(Saved data entries)
>>>
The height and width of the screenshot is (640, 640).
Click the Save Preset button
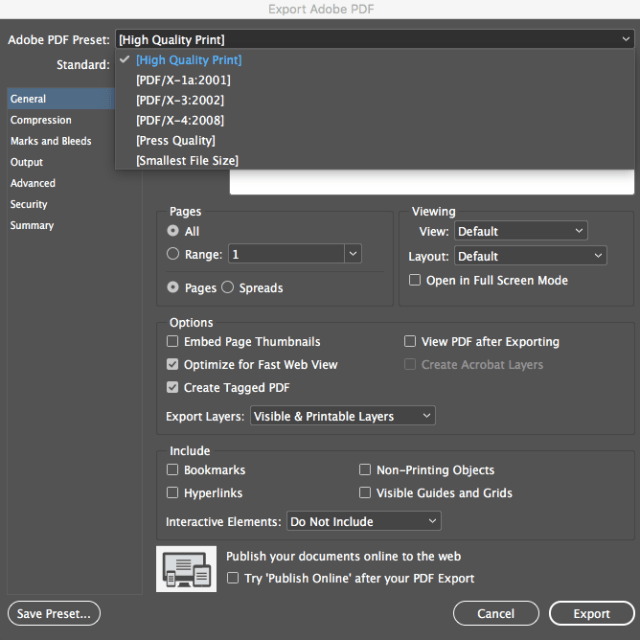54,613
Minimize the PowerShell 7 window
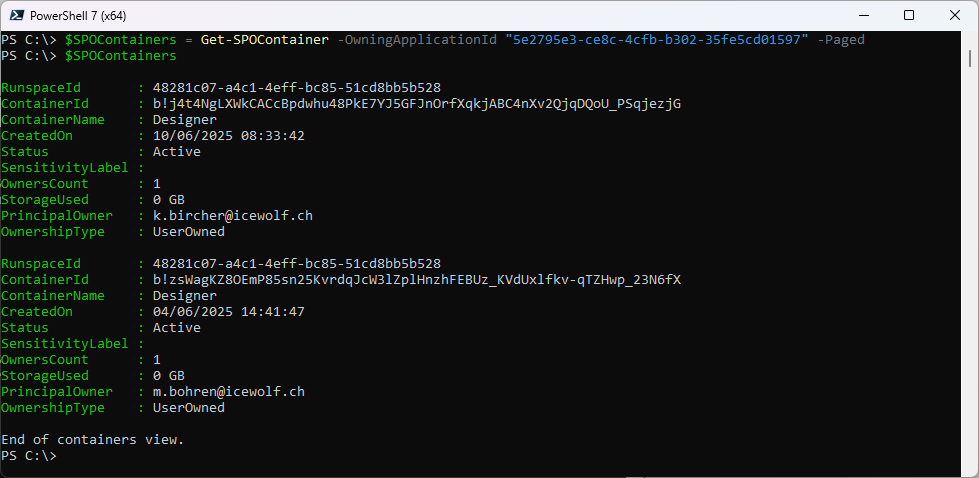Image resolution: width=979 pixels, height=478 pixels. pyautogui.click(x=863, y=15)
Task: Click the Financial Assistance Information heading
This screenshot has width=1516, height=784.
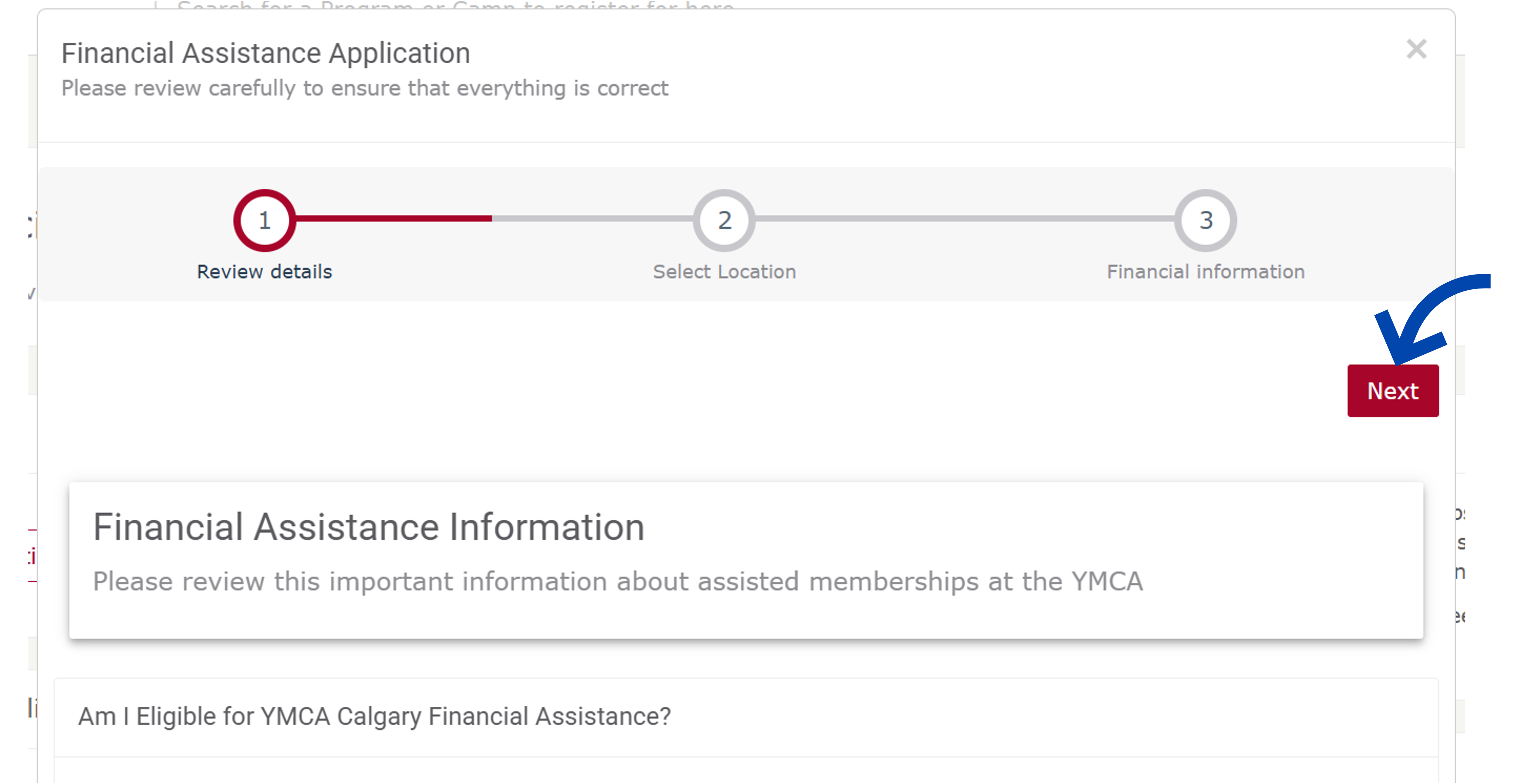Action: coord(368,527)

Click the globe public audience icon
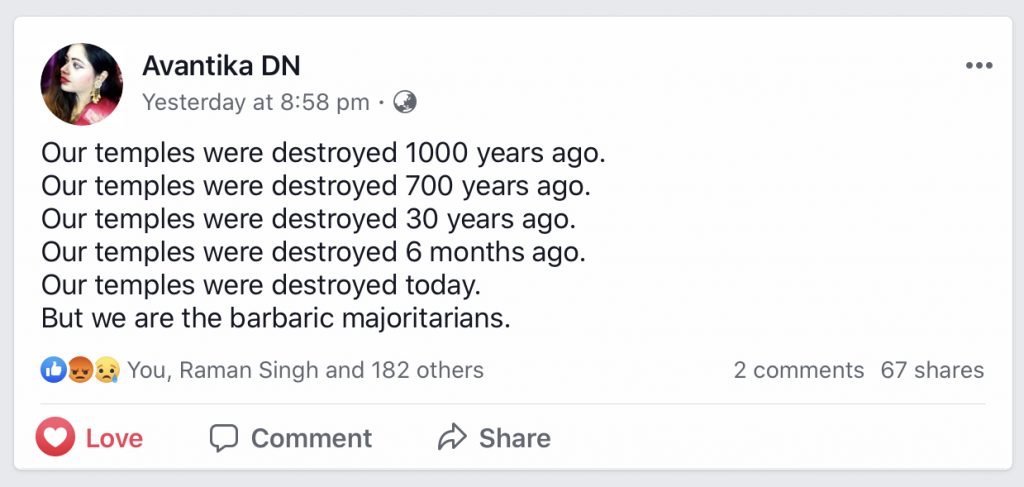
<<<
Extract only the lines from the one that contains "Task: Click the" through the end of the records, inclusive, and omit every picture.

Task: Click the Financial Assistance Information heading
This screenshot has width=1516, height=784.
Action: coord(368,527)

Click the globe public audience icon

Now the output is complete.